Ejercicios para las rodillas
Alberto de Juan Rodríguez propone siete ejercicios que ayudan a mantener las rodillas fuertes:
- Single Leg KOT
- Valgus Resisted Lunge
- Single Lex Box Jump
- End Range Split
- Poliquin Step Up
- Single Leg Eccentric Heel Raise
- Sissy Squat
Calidad de vida durante más años
Aunque habitualmente se asocia el entrenamiento de fuerza al rendimiento deportivo, sus beneficios van mucho más allá. Según De Juan, fortalecer la musculatura que rodea la rodilla resulta esencial para mantener la autonomía y la funcionalidad con el paso de los años. Actividades tan cotidianas como subir y bajar escaleras, levantarse de una silla o recoger una bolsa del suelo dependen, en gran medida, de la capacidad de la articulación para soportar cargas de forma eficiente. «Lo que necesitamos es una articulación fuerte, y eso viene dado por el músculo», resume el fisioterapeuta.
Además, el entrenamiento de fuerza contribuye a preservar la densidad mineral ósea y ayuda a prevenir la osteoporosis, una patología especialmente frecuente a partir de los 50 o 60 años. Esta enfermedad provoca una pérdida progresiva de la calidad del hueso y aumenta el riesgo de fracturas. Alberto de Juan Rodríguez pone como ejemplo a dos personas de 70 años que sufren una caída. Aunque el accidente pueda tener consecuencias en ambos casos, la persona que ha entrenado fuerza durante años tendrá más probabilidades de conservar una mejor densidad ósea y reducir el riesgo de fracturas graves.

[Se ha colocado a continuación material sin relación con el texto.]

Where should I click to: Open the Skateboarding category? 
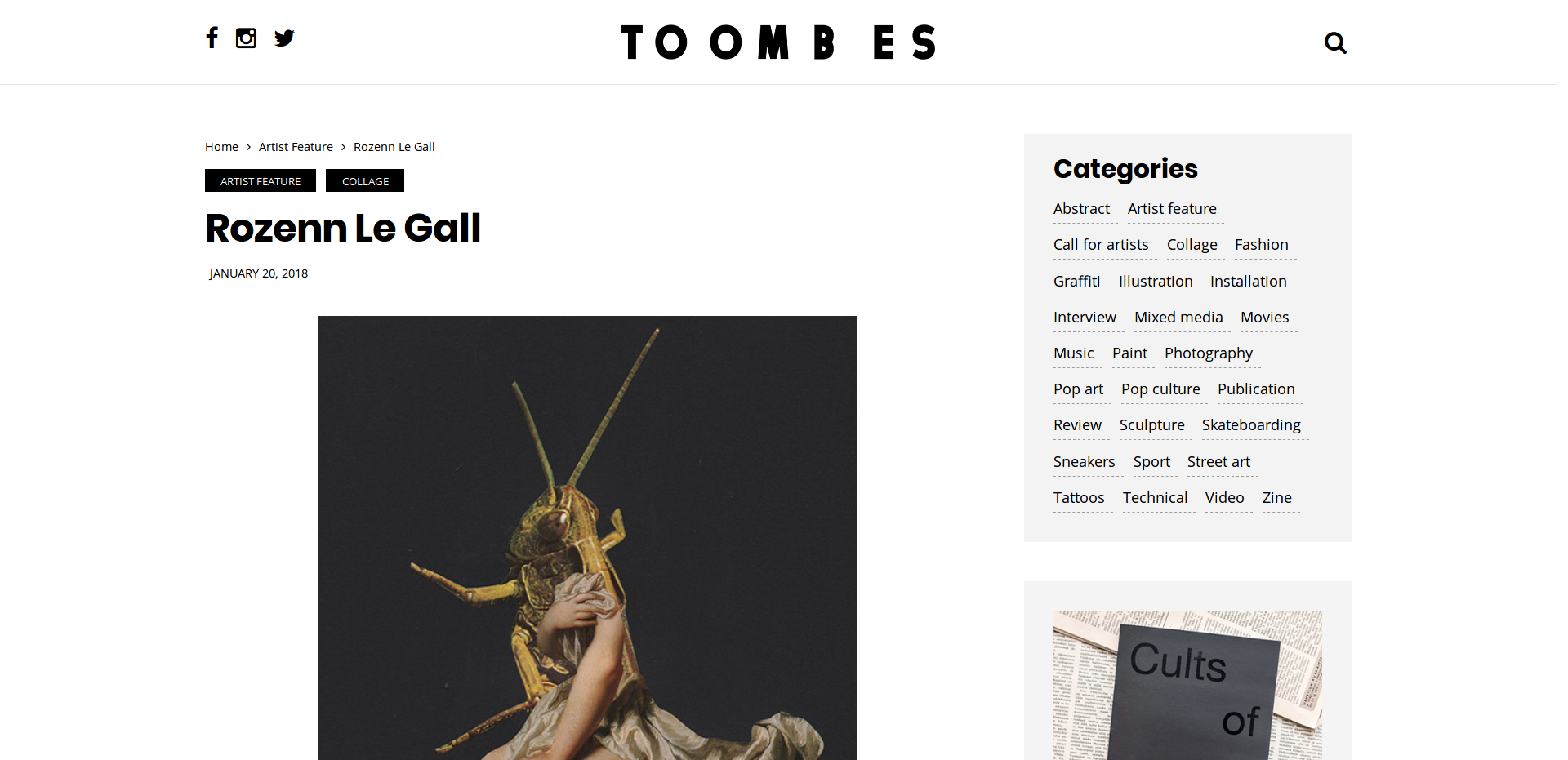pos(1251,425)
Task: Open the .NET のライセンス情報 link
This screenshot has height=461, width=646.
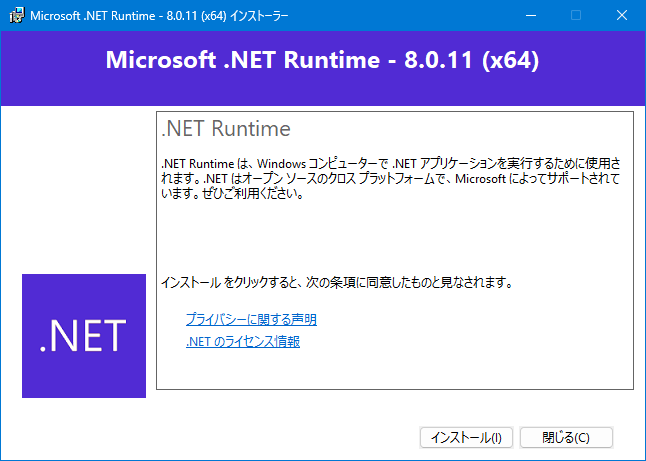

«Entrenar fuerza en general y, en concreto, las rodillas, va a alargar tu vida útil, mejorar la calidad de vida y proteger sus estructuras. El músculo actúa como un escudo y como un freno para preservar la articulación”, concluye. Por tanto, fortalecer las rodillas no solo mejora el rendimiento deportivo, también prolonga la vida útil de la articulación.